** What the task asks **
Rewrite the entries from the line containing "The image size is (1280, 800)." through the line containing "the Responsible gambling", inclusive, replacing "link" with "button" and leaving everything else unchanged. Leave the pictures out of your answer.

** Material **
** Begin **
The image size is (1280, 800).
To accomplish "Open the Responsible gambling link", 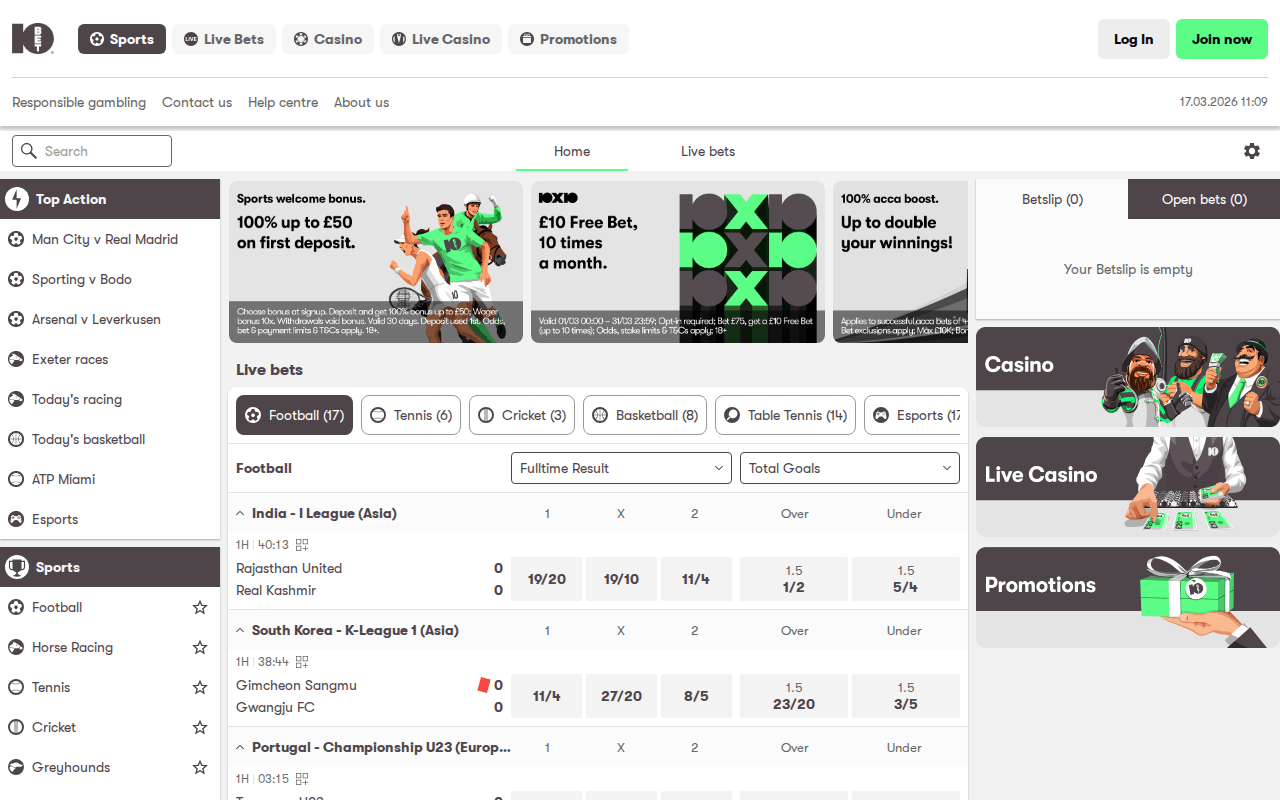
** End **
** Begin **
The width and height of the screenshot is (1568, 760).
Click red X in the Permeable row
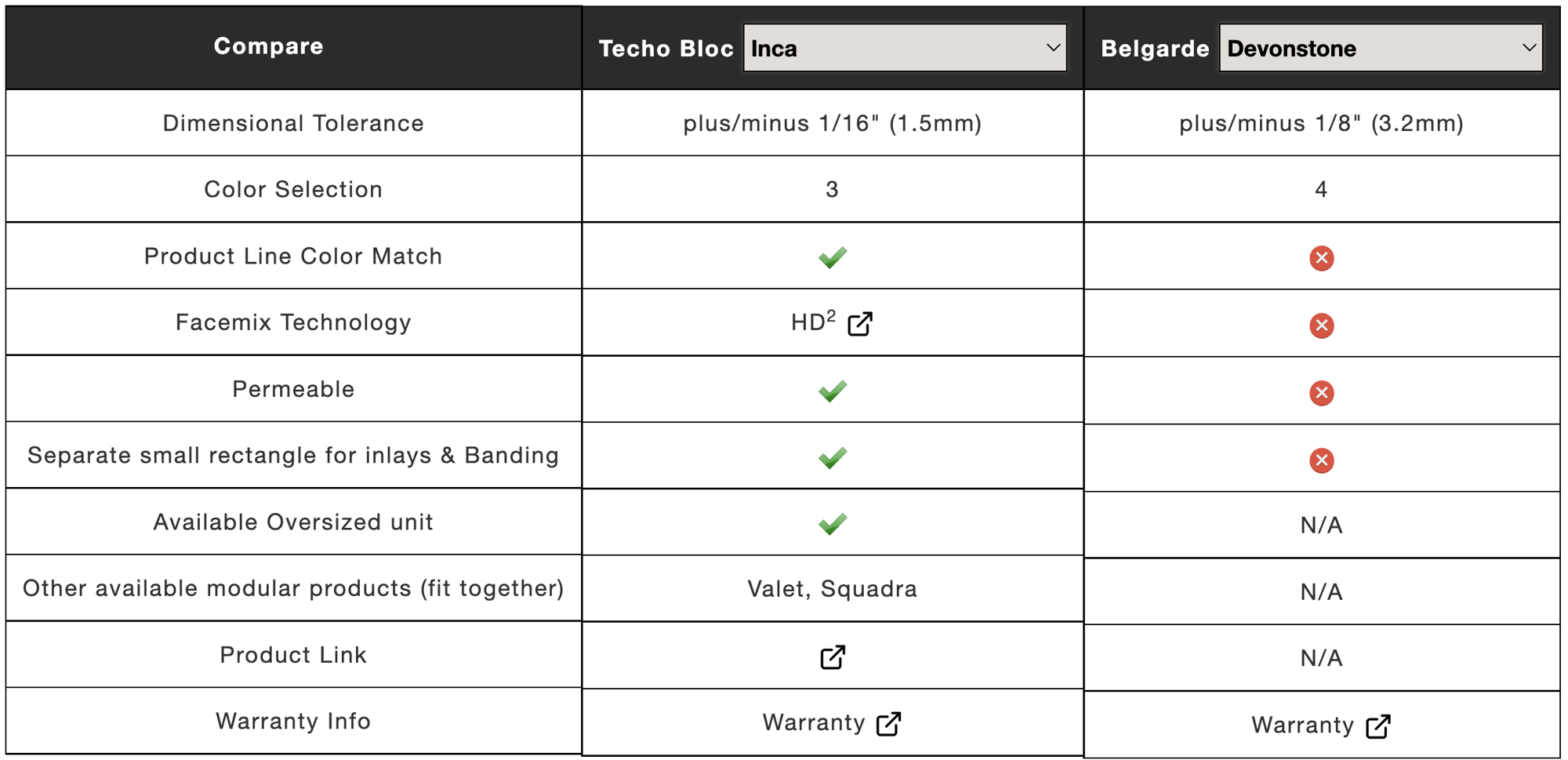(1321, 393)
** End **
** Begin **
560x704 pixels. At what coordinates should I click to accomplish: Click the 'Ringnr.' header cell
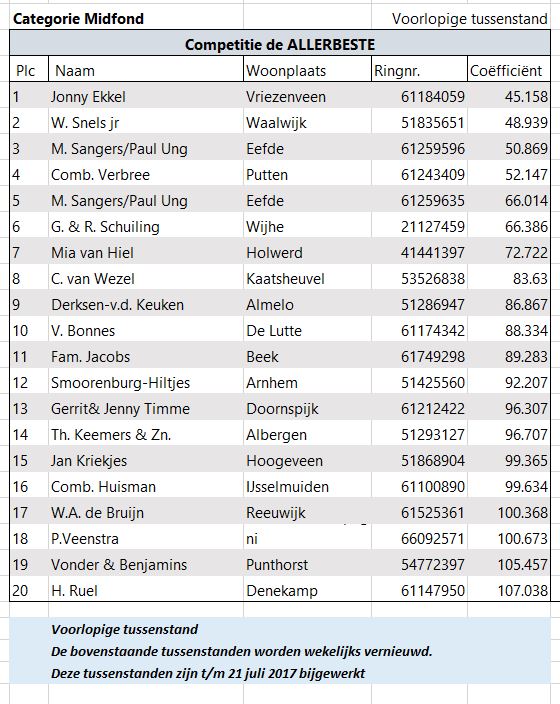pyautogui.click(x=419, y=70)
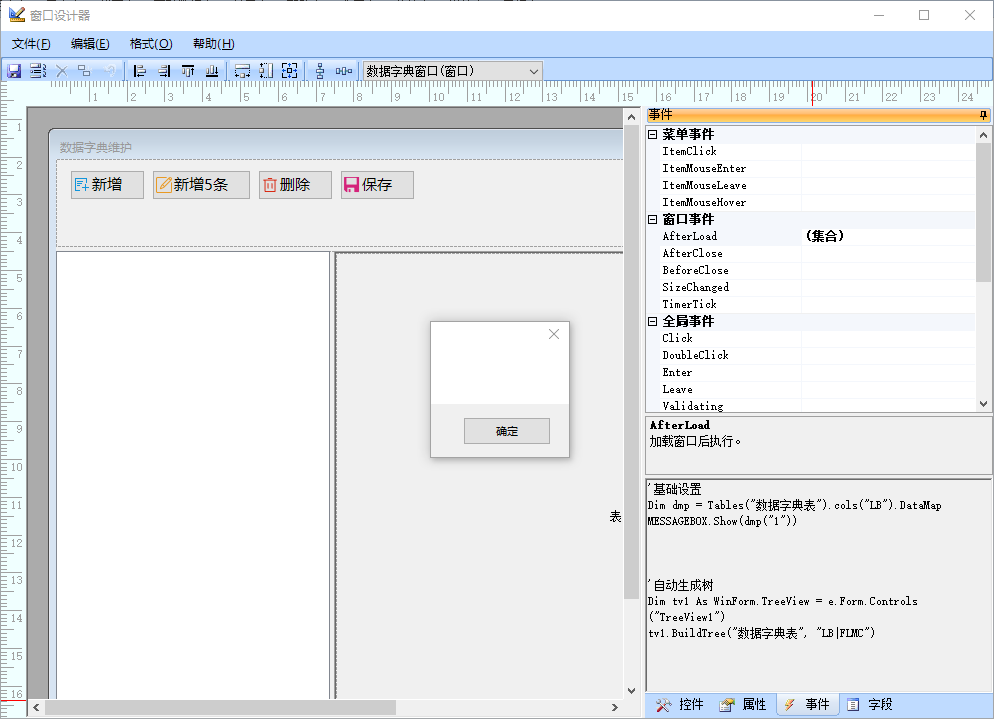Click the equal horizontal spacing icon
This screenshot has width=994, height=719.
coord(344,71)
** End **
** Full solution **
The image size is (1280, 800).
To accomplish "Open the Responsible gambling button", 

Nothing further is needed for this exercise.